→ **WORK ITEM**
Your reply should set down word for word each line below from the one with "This screenshot has width=183, height=260." through the final line, both included, but none of the pictures.

→ **SOURCE MATERIAL**

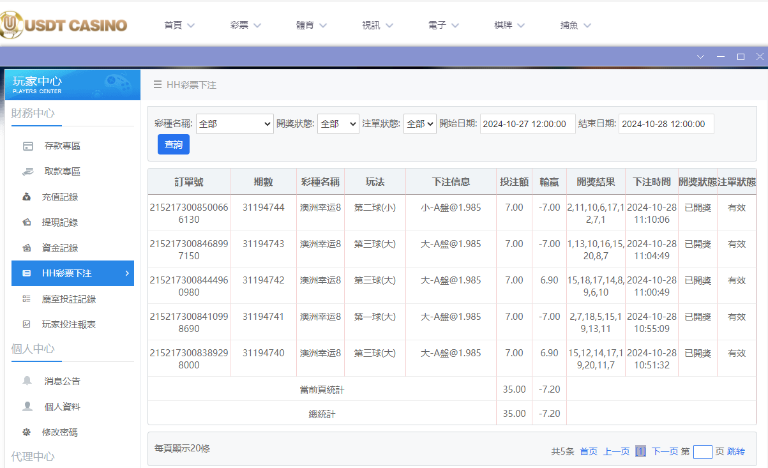Open the 棋牌 board games menu
The width and height of the screenshot is (768, 468).
point(508,25)
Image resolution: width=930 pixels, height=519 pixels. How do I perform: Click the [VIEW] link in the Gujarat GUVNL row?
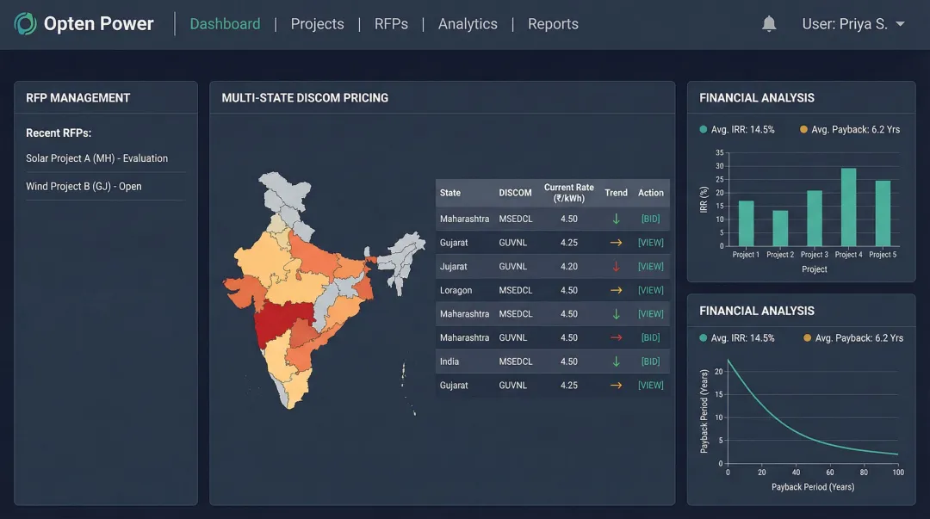tap(652, 243)
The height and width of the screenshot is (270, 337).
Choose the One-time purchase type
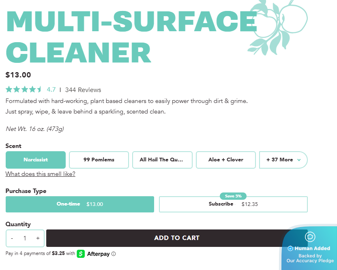tap(80, 204)
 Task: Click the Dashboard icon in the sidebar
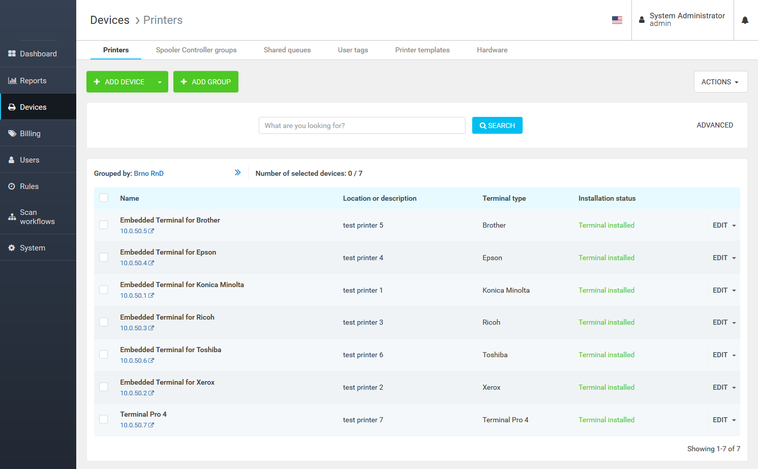12,54
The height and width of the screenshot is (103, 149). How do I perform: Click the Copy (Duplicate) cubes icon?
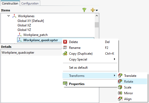65,54
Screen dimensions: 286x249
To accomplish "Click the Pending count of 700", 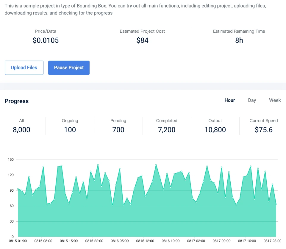I will tap(118, 130).
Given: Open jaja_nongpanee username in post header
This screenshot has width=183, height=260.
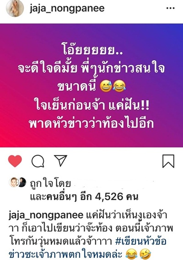Looking at the screenshot, I should tap(67, 8).
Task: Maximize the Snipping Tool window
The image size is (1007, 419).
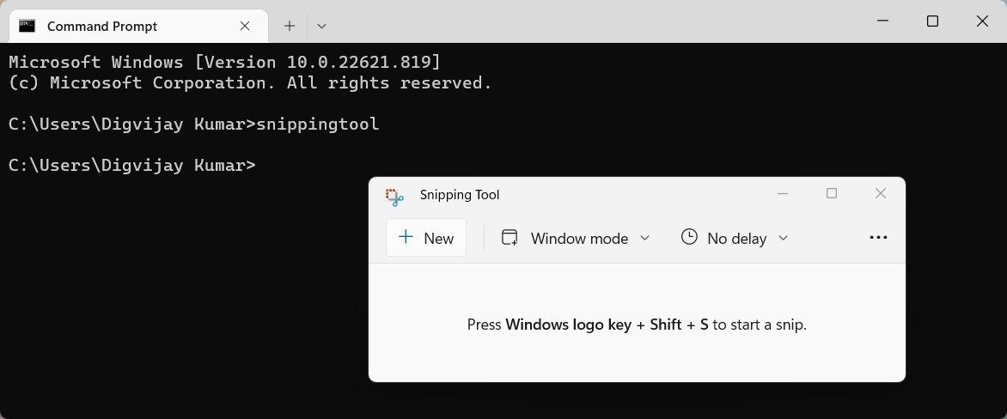Action: coord(832,193)
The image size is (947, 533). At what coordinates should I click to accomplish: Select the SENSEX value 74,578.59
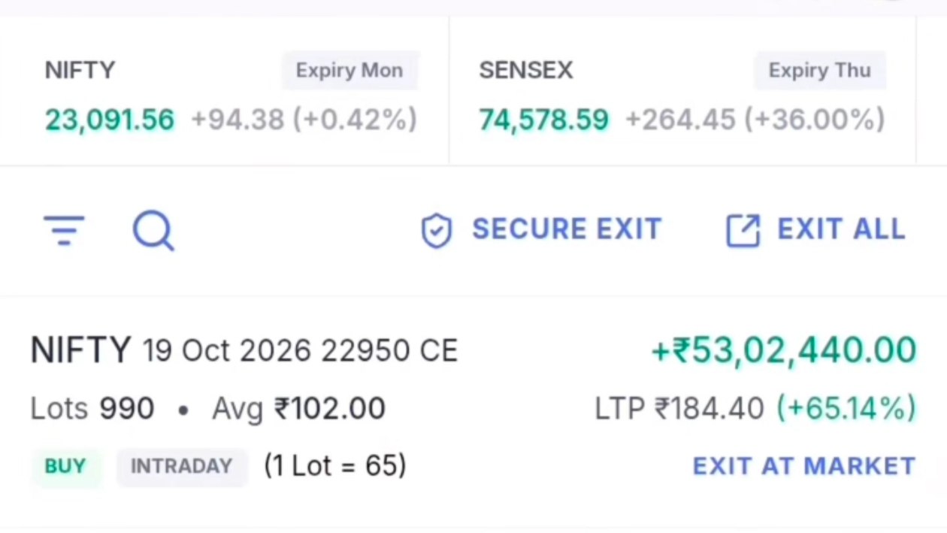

→ **RESPONSE**
This screenshot has width=183, height=260.
Looking at the screenshot, I should tap(67, 8).
Task: Maximize the Snipping Tool window
The image size is (1007, 419).
Action: coord(832,193)
The image size is (947, 533). At what coordinates should I click to accomplish: Select the SENSEX value 74,578.59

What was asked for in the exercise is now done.